By Mrs. A. B. Sidwell
(Written about 1889)
Note: She was the oldest daughter of Orville S Cox
  1. The Pioneers Enter Sanpete Valley
  2. A Year of Privations
  3. The First Summer
  4. Health, Indians, Grist Mill
  5. Walker, the Crafty Indian Chief
  6. The Indians on the War Path
  7. The Indian Troubles Continue
  8. Novel Indian Move Gave Sanpete County Impetus
  9. Maniti's First Settlers
Chapter I

The Pioneers Enter Sanpete Valley

"O yes! O yes! Everybody yoke up! Yoke up and prepare to start", were the words of command issuing in stentorian tones from the lips of Captain Higgins, and greeting the ears of a small band of immigrants that were in the month of November, 1849, encamped in Salt Creek Canyon, working roads, waiting and hoping for the recovery of a suffering child of our captain's, and also sister Mary Lowry, who had on this camping ground sustained the injury of a badly fractured ankle.

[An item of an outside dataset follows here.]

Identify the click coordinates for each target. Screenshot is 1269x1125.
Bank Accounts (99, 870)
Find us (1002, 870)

Journeying. Whither? Through an unbroken wilderness, with the stupendous Wasatch mountains frowning down on every side, edging and walling in the leaden green of the lifeless sage flats and the naked limbs of tree and bush, denuded of their foliage. Grand old Nebo, around whose western and southern base we had been winding, stood with his snow capped peaks, like a sentinel above us.

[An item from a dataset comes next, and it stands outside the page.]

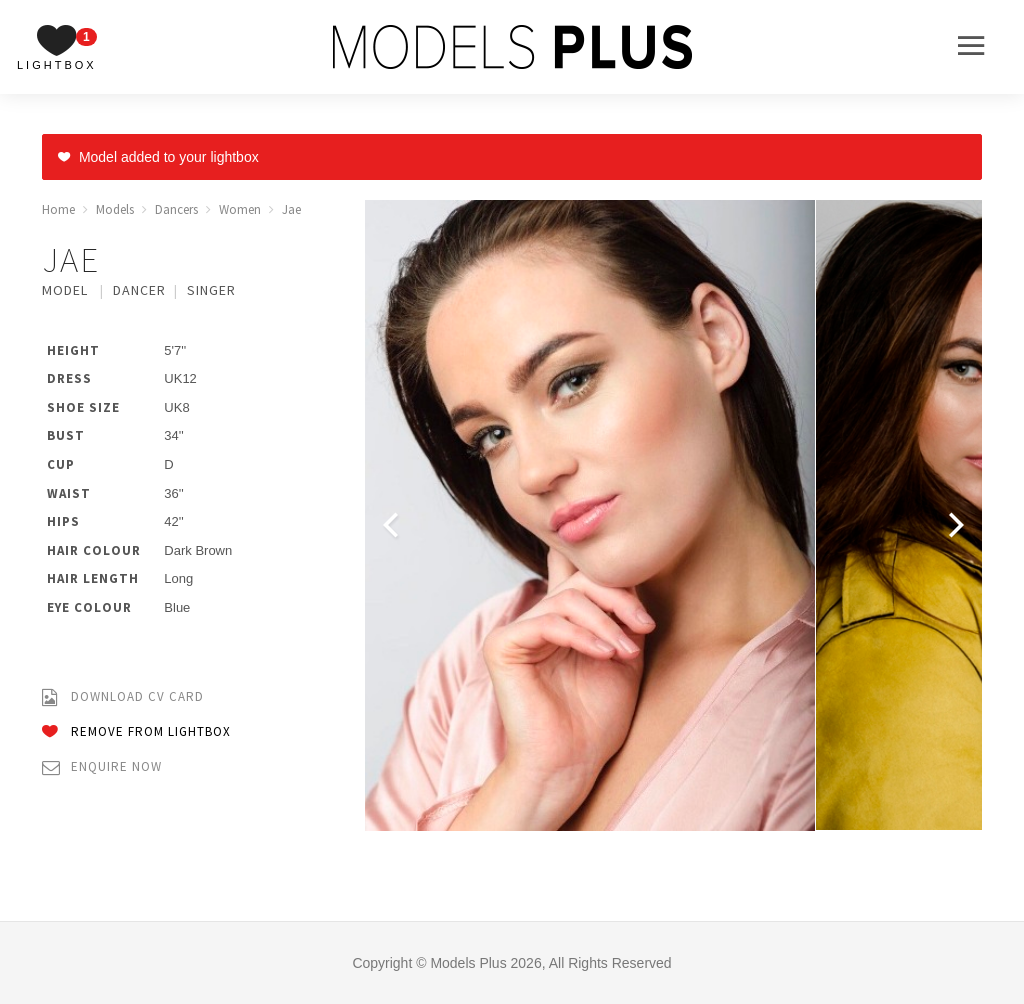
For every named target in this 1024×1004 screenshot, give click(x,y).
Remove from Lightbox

Rain, that most dispiriting of storms, fell thick and chill, making the road, if road it could be called, of this sturdy little band more difficult and dangerous than it otherwise would have been. Every abrupt turn of the canyon appeared to be the end, yet, they cheerfully journeyed on, their destination being Sanpitch; to them, like the garden of Hesperides, to the ancients--a fabled land.

These undaunted travelers were both a military and civil body; Nelson Higgins represented the military authority, and Isaac Morley, Seth Taft, and Charles Shumway, the ecclesiastical and civil power. With pick and shovel in hand, filling a gully here, smoothing a projection there, and often walking all day, while the women drove the teams, these hardy Pioneers made their way through Salt Creek Canyon.

While encamped in this canyon, Charles Shumway, Huntington, Taft, and quite a number of the boys went ahead to look out the road and observe the lay of the country. Being gone longer than was deemed necessary for the purpose, intense anxiety began to be manifest in camp, regarding their safety, knowing they were in an Indian country far from home, and from all hope of help; when this feeling had reached a pitch when almost any certainty would have been better than suspense, just after darkness, thick, black and impenetrable had settled around this solitary camp, every person's thoughts intent upon our absent scouts, a happy, hearty laugh clear and resonant, suddenly broke the gloomy silence and fell upon our listening ears; there was no mistaking the broad, good humored guffaw of "Thop" Shoemaker-and we knew that all was well with our scouts, a part of whom had returned, while the rest had continued their explorations and gone on to some springs which they called Shumway, proposing to make this the permanent stopping place of the oncoming company.

On the arrival of the last detachments, Father Morley being among that number, (he having been unavoidably detained)-a council was held relative to the advisability of remaining where they were then encamped. Father Morley felt constrained to proceed about three miles southward and pointing with prophetic finger to an eminence rising in the distance, said "There is the termination of our journey; in close proximity to that hill, God willing, we will build our city ."

Arriving on the nineteenth of November at the present site of Manti, the entire company camped on City Creek. Another council was then held, Taft, Higgins, and several others being desirous of continuing the Journey as far south as where the fair city of Gunnison now stands. Taft gave vent to his feelings by uttering his oft quoted speech, "This is only a long narrow canyon, and not even a jack rabbit could survive its desert soil," (proving the sincerity of his belief by leaving as early as practicable in the spring, some others following his example) but with that steadfast resolution characteristic of the man, Father Morley opposed the prolongation of the journey, saying in his usual terse and predictive manner, "We behold the stake driven by P. P. Pratt in his exploration of this valley, this is our God appointed abiding place; and stay I will, though but ten men remain with me." And viewing past events in the light of the present as we behold the magnificent building which crowns the brow of that hill, beneath whose massive walls of solid o-olite, the little band found shelter from the inclemency of the season, which was just bursting upon their devoted heads, one cannot avoid believing, that Father Morley's firm determination to remain was little less than INSPIRATION!

The first death occurring among these isolated pioneers was the sick child of Capt. Higgins, mentioned in the first paragraph. A young man of sterling qualities, Theophilus Shoemaker, whose hearty, cheerful laugh wafted to our listening ears by the chill breezes of that November night in Salt Creek Canyon, announcing the safety of our exploring party, followed the little girl shortly after.